Document segment:

○ ○ ○ ○ ○ ○ ○

Skip to content

RobinWitch/EchoAvatar

Repository files navigation

EchoAvatar: Real-time Generative Avatar Animation from Audio Streams

Project PageArxiv PaperDemo VideoCitation

Release Plans

  • Real-time deployment code.
  • Code for evaluating BEATv2 benchmark results.
  • Training code.

Environment Setup

We recommend using Conda with Python 3.13:

conda create -n echoavatar python=3.13
conda activate echoavatar
pip install -r requirements.txt

If you run the real-time deployment across two machines, install this environment on the Ubuntu inference server. On the local Windows machine, only the following packages are required:

pip install sounddevice keyboard huggingface_hub

Checkpoints

Download the checkpoints into the repository root before running inference:

hf download robinwitch/EchoAvatar --local-dir . --include "ckpts/**"
git clone https://huggingface.co/robinwitch/hf_transformer_mhubert_base_vp_en_es_fr_it3 ./ckpts/hf_transformer_mhubert_base_vp_en_es_fr_it3

Real-time deployment

This section describes how to deploy the real-time inference pipeline. After the pipeline is running, audio from a browser or another local application can drive the avatar in Unity. We recommend first verifying the browser-audio workflow below, then connecting a voice agent to the same virtual-audio path.

○ ○ ○ ○ ○ ○ ○

Dataset extract:
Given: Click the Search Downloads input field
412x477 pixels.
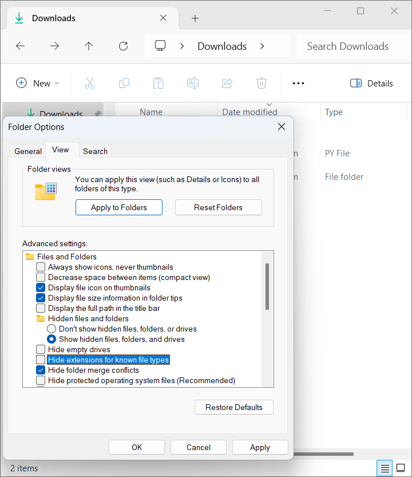Looking at the screenshot, I should coord(348,46).
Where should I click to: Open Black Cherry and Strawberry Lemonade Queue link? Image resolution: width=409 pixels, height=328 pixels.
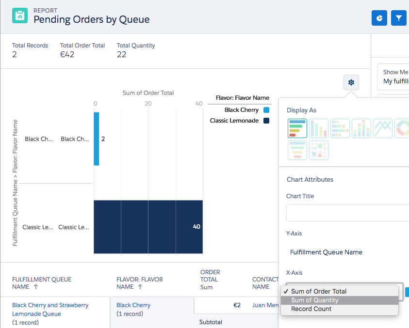pyautogui.click(x=50, y=310)
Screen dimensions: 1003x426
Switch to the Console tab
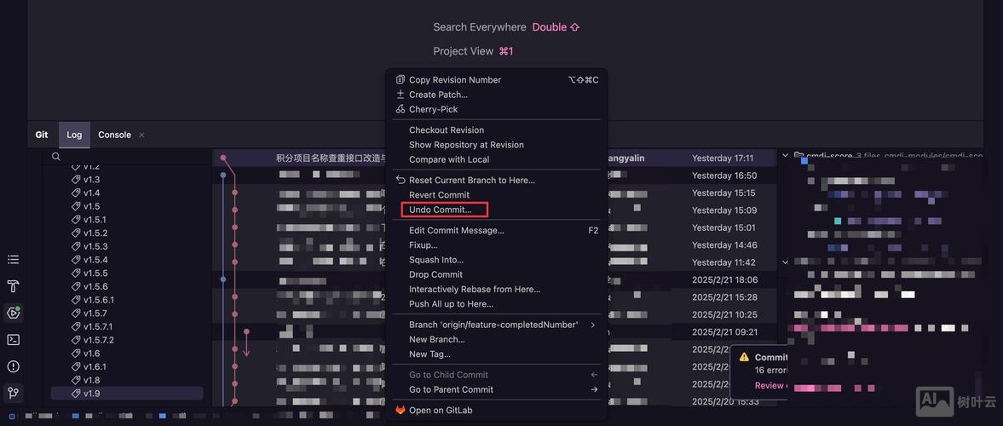(x=114, y=135)
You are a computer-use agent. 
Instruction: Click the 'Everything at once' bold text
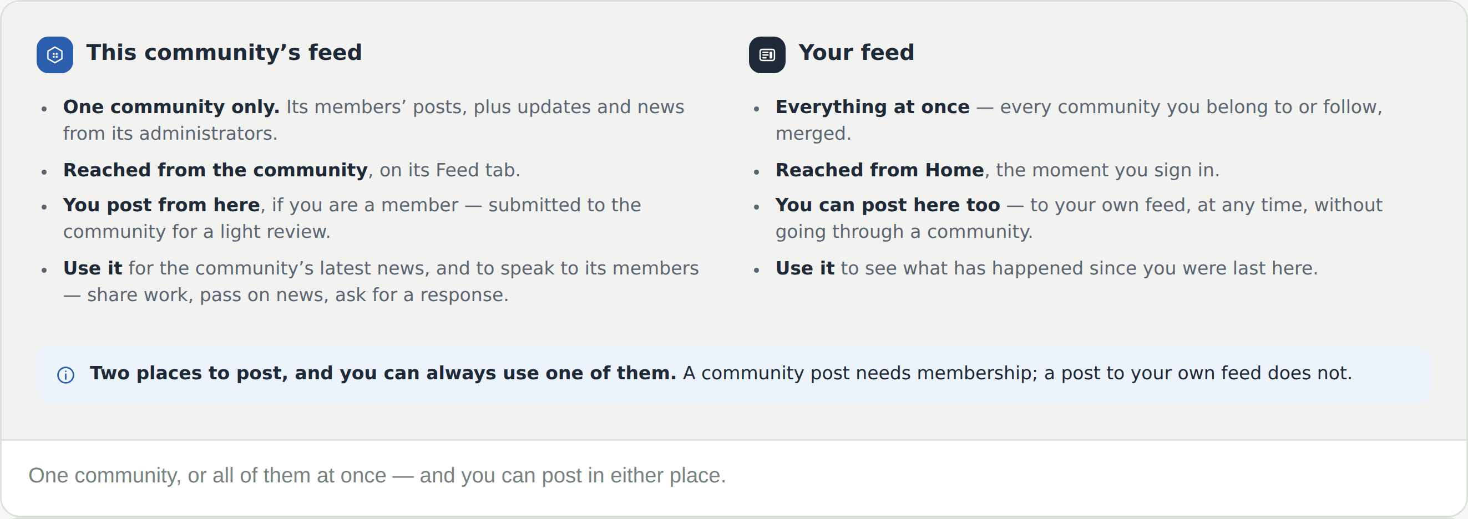[x=872, y=107]
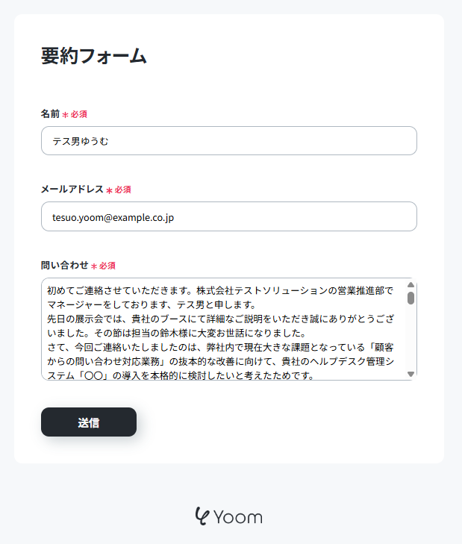Click inside the 問い合わせ textarea
Viewport: 462px width, 544px height.
[224, 329]
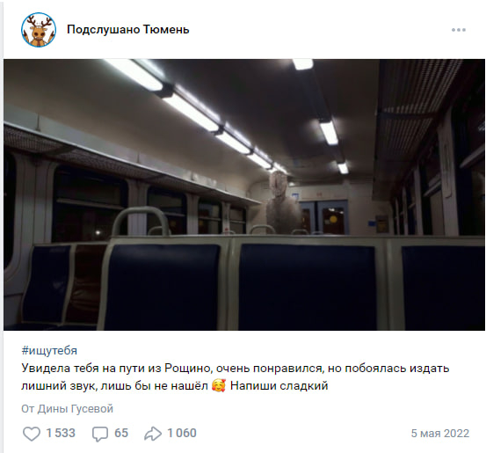Like the post with the heart icon
Image resolution: width=486 pixels, height=453 pixels.
[x=32, y=433]
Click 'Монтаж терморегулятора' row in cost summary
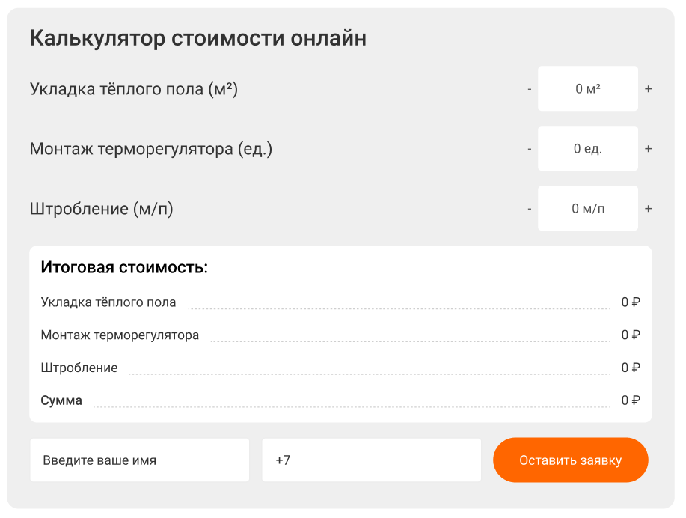The width and height of the screenshot is (686, 518). click(120, 335)
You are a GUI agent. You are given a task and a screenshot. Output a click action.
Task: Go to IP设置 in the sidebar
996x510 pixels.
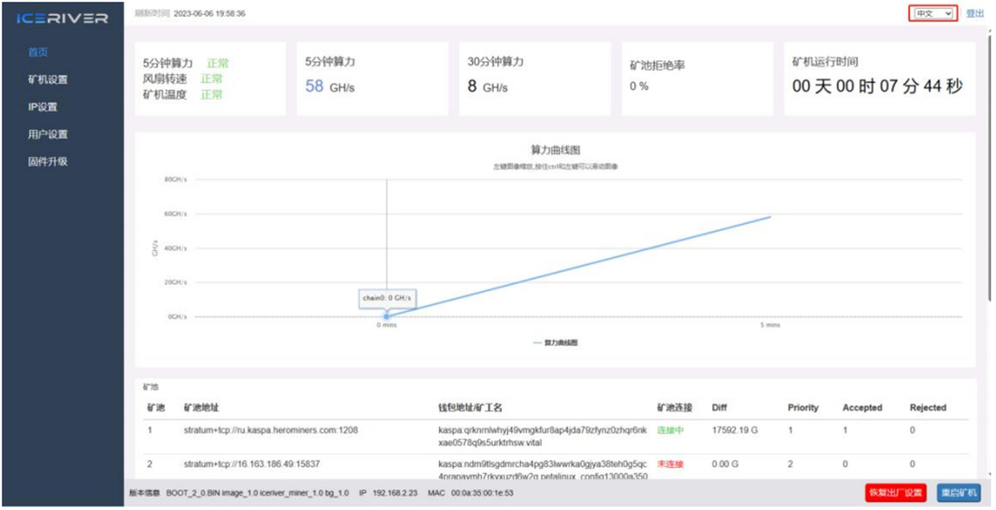[x=42, y=107]
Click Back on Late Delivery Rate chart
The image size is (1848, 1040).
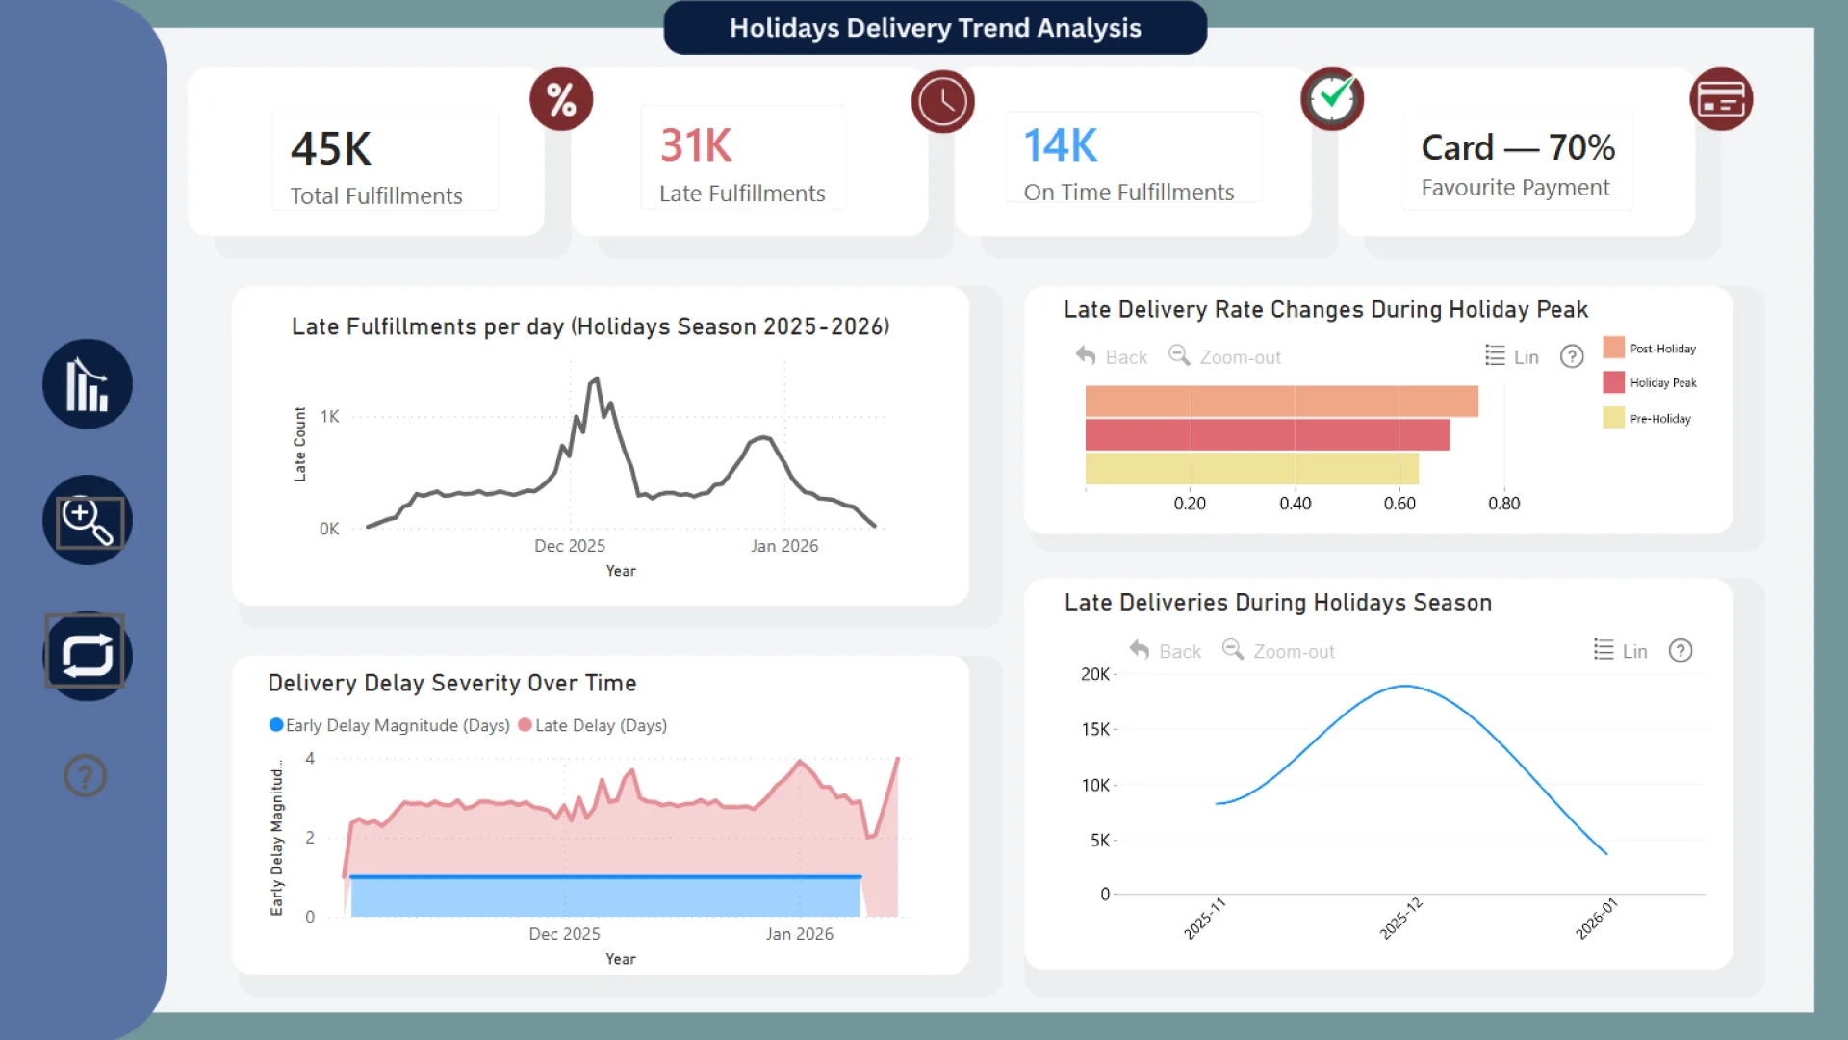pos(1112,356)
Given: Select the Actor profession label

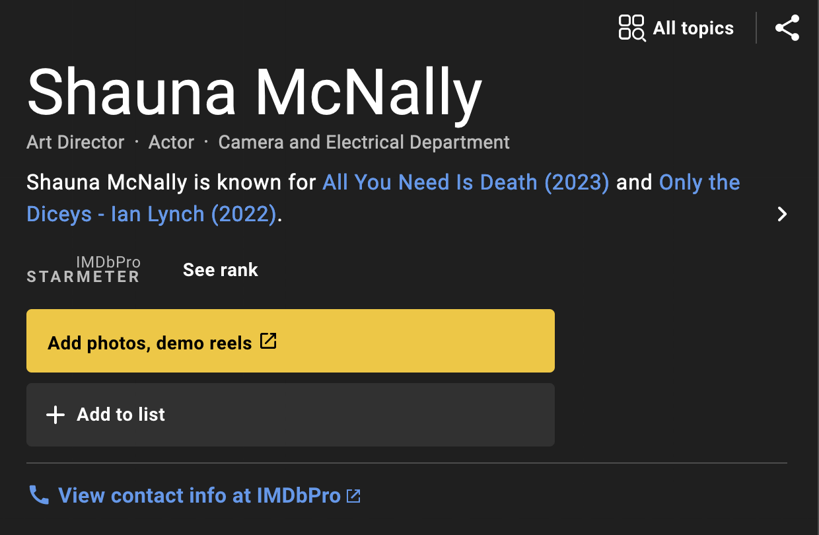Looking at the screenshot, I should coord(171,141).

○ ○ ○ ○ ○ ○ ○

Task list:
a – In the EchoAvatar README, which Python version is recommended for the Conda environment?
b – Continue the EchoAvatar README from the point where it stops.

Per-task answers:
a – Python 3.13.

b –
Real-time deployment pipeline

1. Overview

The deployment has two sides:

  • Local Windows machine: runs Unity, receives audio from the browser or voice agent, and uses tools/pushwav2server.py to stream audio to the server.
  • Ubuntu inference server: runs the audio-to-motion inference script, receives the audio stream, generates face/body motion, and sends motion data back to Unity.

The basic data flow is:

Browser / voice agent audio output
  -> VB-CABLE virtual audio device
  -> Unity calls tools/pushwav2server.py
  -> Ubuntu audio-to-motion inference server
  -> Unity receives motion data and drives the avatar

Recommended setup:

  • Local side: Windows machine.
  • Server side: Ubuntu server with NVIDIA GPU. For simultaneous face and body generation, we recommend dual RTX 3090 or better. If you only generate face motion or only body motion, one GPU is enough.

2. Windows setup

2.1 Install a virtual audio device

Install VB-CABLE. It is used to capture audio from the browser or another system application so that the streaming script can read it later.

2.2 Route browser audio to VB-CABLE

Using Chrome as an example, open:

Settings -> Sound -> Volume mixer -> Apps

Find Google Chrome and set its output device to:

CABLE In 16ch (VB-Audio Virtual Cable)

Example:

Browser audio output setting

If Chrome does not appear in the app list, open a webpage and play audio in Chrome first. Windows may only show Chrome in the mixer after it starts producing audio.

2.3 Prepare the audio streaming tools

Copy the local repository tools directory to the Windows machine. Unity will call scripts from this directory, including tools/pushwav2server.py, to stream local audio to the Ubuntu inference server.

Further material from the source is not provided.